Much inspired by Michael Pollan’s works and movies like Food, Inc., I have re-discovered the joy of natural food. In a time where new, questionable food-like products are popping up in American supermarkets, which now carry on average 38,718 items, I have ventured into the land of local farmers markets instead.
Mind you, I never learned to cook growing up, though I am certain my grandparents and mother, being very active in the kitchen, would have appreciated my help and attention. Years later as I sit squarely in my mid-twenties, the lack of proper cooking utensils in my kitchen bears witness to this, and presents a challenge onto itself.

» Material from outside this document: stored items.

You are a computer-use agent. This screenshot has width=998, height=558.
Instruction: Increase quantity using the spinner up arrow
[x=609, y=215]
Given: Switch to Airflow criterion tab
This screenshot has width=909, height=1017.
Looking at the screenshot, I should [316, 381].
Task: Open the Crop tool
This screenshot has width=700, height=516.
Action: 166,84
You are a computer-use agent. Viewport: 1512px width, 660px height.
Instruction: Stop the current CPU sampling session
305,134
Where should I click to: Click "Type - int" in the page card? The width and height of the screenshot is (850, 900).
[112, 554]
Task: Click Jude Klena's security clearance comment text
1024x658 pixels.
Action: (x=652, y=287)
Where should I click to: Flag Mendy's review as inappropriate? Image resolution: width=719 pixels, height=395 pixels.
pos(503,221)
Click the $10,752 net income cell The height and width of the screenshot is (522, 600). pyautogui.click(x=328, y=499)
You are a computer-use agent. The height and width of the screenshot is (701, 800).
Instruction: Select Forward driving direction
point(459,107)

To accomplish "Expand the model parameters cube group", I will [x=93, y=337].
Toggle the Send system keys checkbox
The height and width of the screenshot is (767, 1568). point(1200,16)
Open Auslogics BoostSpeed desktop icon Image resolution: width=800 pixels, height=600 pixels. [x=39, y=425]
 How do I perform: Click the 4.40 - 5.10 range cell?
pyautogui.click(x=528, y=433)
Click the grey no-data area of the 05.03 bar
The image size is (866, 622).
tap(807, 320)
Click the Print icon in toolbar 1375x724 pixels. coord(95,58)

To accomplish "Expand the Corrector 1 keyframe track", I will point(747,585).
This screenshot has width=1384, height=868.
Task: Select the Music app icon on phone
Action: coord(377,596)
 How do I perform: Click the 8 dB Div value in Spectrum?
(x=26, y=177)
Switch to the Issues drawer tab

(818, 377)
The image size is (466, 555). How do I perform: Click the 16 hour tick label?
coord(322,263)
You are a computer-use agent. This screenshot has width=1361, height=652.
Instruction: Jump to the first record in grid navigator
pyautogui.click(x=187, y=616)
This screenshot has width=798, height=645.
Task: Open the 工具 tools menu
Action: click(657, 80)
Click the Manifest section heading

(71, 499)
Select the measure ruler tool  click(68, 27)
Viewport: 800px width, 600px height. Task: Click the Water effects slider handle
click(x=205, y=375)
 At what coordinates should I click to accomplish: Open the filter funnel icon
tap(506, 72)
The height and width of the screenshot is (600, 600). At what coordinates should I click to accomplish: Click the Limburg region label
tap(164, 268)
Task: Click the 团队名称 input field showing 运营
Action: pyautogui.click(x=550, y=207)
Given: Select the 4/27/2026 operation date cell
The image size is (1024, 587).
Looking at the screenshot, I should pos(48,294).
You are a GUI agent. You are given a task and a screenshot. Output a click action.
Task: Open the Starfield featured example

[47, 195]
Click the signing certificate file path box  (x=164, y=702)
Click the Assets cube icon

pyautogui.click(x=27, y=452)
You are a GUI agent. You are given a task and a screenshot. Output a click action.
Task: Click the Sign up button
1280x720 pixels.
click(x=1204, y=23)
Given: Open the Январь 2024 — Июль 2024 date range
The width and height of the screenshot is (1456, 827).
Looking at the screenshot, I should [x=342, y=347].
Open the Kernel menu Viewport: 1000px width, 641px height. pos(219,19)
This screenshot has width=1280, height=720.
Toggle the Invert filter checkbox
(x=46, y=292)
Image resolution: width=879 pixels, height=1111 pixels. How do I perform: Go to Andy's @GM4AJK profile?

Recently, though, foraging the markets for organic vegetable varieties that are not known to me has taken me on a sensory journey brimming with new smells and stunning colors. Despite supposed advances in food science, there truly is no artist greater than nature.
This weekend, I shopped at two abundant markets - CUESA’s renowned Ferry Building Farmer’s Market in San Francisco on Saturday and on Sunday, Urban Village’s California Avenue Farmers Market in Palo Alto.
In this initial documentation, vibrant heirloom tomatoes and Chinese long-beans take center-stage alongside organic German butterball potatoes, mixed greens, apples, white peaches, radishes, free-range eggs, and more. After braising and drizzling and cooking and reducing and generally flailing in the kitchen like a misguided flounder, I stumbed upon a simple truth: with produce as fresh and flavorful as this, there’s not much you can do wrong.